Regards to your sort of pull back in marketing and sales efforts aboard, the cost savings of $3 million that you talked about. Will you realize those mostly say in the second half of 2019 or will you see some benefits early in 2018 as well?
Hi, Amit, this is John, I’ll pick that question. So we expected those savings will kick in by year end, so that should be a full year impact for 2019. We are planning on reallocating substantial portion of that savings to the Orion program.
In regard to this NIH grant, are there other grants that you could potentially access to support your efforts?
Without going into specifics, I'd say we're always looking at the possibility of obtaining grant money from NIH or from other sources. So, yes, we're constantly scanning and looking for sources of non-dilutive sources of funding such as that. And I would just say that creating vision via cortical stimulation is an area that I think NIH finds very interesting. And so hopefully this won't be the last grant money we've obtained, but nothing to report other than that right now.

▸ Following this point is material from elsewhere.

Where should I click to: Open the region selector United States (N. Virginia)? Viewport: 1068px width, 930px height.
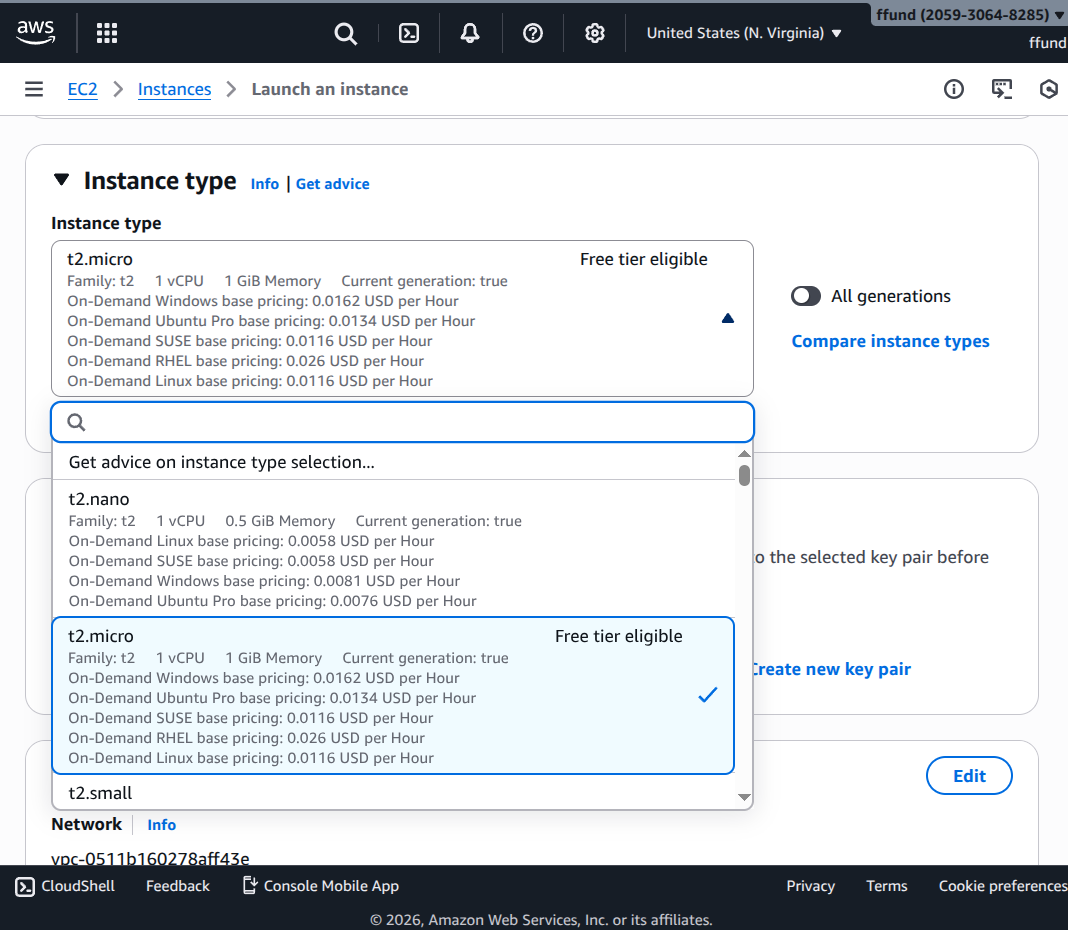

And in terms of catalyst before the end of 2018, could you highlight any important catalysts that we should be keeping an eye on?
I think probably the most important if we're able to get there is just being able to better quantify what we expect for Orion performance and the level of vision that we're going to provide Orion patients, ultimately. We think that's probably the -- by far the most important thing that we need to get our arms around over the next 90 to 120 days. So, whether we have that by the end of the year or not, I'm not sure, but we certainly would like to [Technical Difficulty] and then we would also take that understanding of performance and try to move forward our discussions with the FDA. So, hopefully we could get a kind of a finalized clinical and regulatory pathway with the FDA and we’d also want to lay that out for investors as well. That certainly won't happen until the first half of next year sometime, but maybe by the end of the year, we've got more to say around patient performance.
Thank you, and I will now turn the conference back to Will Maguire.
Hey thanks again to the Second Sight team for all their work over the past quarter and thank you all for participation on our call today, have a great night.
Ladies and gentlemen that does conclude today's conference. We thank you for your participation and ask that you please disconnect your line.